A Marseille, Mélenchon s'en prend violemment à Cazeneuve, "le gars qui s'est occupé de l'assassinat de Rémi Fraisse"#CPol pic.twitter.com/8jNVHdZ8lR
— C Politique (@CPolF5) May 28, 2017
Bernard Cazeneuve n’a pas tardé à réagir. Dans un communiqué en date du dimanche 28 mai, il a annoncé porter plainte contre Jean-Luc Mélenchon.
“Parce que je crois que le débat d’idées implique du respect et doit prévaloir sur l’invective, la manipulation et le mensonge, j’ai décidé de porter plainte contre Jean-Luc Mélenchon pour diffamation.”
Sur sa page Facebook, le quatrième homme de la présidentielle a partagé un article de Reporterre.
Pour autant, si le titre est explicite, le contenu est bien plus mesuré que ce que ne laisse entendre les propos de Jean-Luc Mélenchon.
Que dit l’article de Reporterre ?
Il ne met pas explicitement en cause les locataires de Matignon, Manuel Valls et de la place Beauvau, Bernard Cazeneuve. Il s’interroge sur le degré d’implication de ces derniers dans la mort de Rémi Fraisse.
Selon le site, « les gendarmes n’ont pas agi spontanément » et « c’est toute une chaîne de commandement qui est en cause, et qui remonte jusqu’à Paris ». Pour étayer ces propos, l’article explique que, « le militaire, quel qu’il soit, qui a lancé la grenade fatale n’est pas un mouton noir.
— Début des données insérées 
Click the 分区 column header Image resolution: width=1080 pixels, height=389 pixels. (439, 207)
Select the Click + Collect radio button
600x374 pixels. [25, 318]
On ne peut pas isoler la responsabilité d’un gendarme, car celui-ci agit sur ordre de la hiérarchie ».
Reporterre accuse nommément « le représentant de l’État dans le département du Tarn : le préfet Thierry Gentilhomme« , d’être « le principal responsable ». Il affirme ensuite que la situation est « suivie de près à Paris« .
Toujours selon le site, cet œil attentif est justifié par une raison. Manuel Valls aurait en ligne de mire un double objectif. D’abord un soutien farouche au barrage de Sivens, ensuite une volonté de « déclarer la guerre aux ZAD » pour éviter un « second Notre-Dame-des-Landes« .
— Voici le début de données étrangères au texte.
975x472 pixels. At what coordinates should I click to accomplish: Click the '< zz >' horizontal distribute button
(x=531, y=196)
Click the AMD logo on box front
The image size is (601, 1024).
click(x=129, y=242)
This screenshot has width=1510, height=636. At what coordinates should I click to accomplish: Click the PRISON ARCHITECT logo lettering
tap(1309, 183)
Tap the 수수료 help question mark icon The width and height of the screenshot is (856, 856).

Pour autant, l’article se garde bien de donner une réponse aussi tranchée que les propos de Jean-Luc Mélenchon. Il termine en formulant le problème.
“Une question se pose : le maintien de l’ordre à Sivens a-t-il été directement piloté par le Premier ministre et ses proches, dont le directeur général de la Gendarmerie nationale, en liaison avec le ministère de l’Intérieur ?”
Des rapports accablants
A l’origine des doutes émis par Reporterre, il y a entre autres, des rapports indépendants. Ces derniers ont mis en lumière des dysfonctionnements de l’autorité étatique.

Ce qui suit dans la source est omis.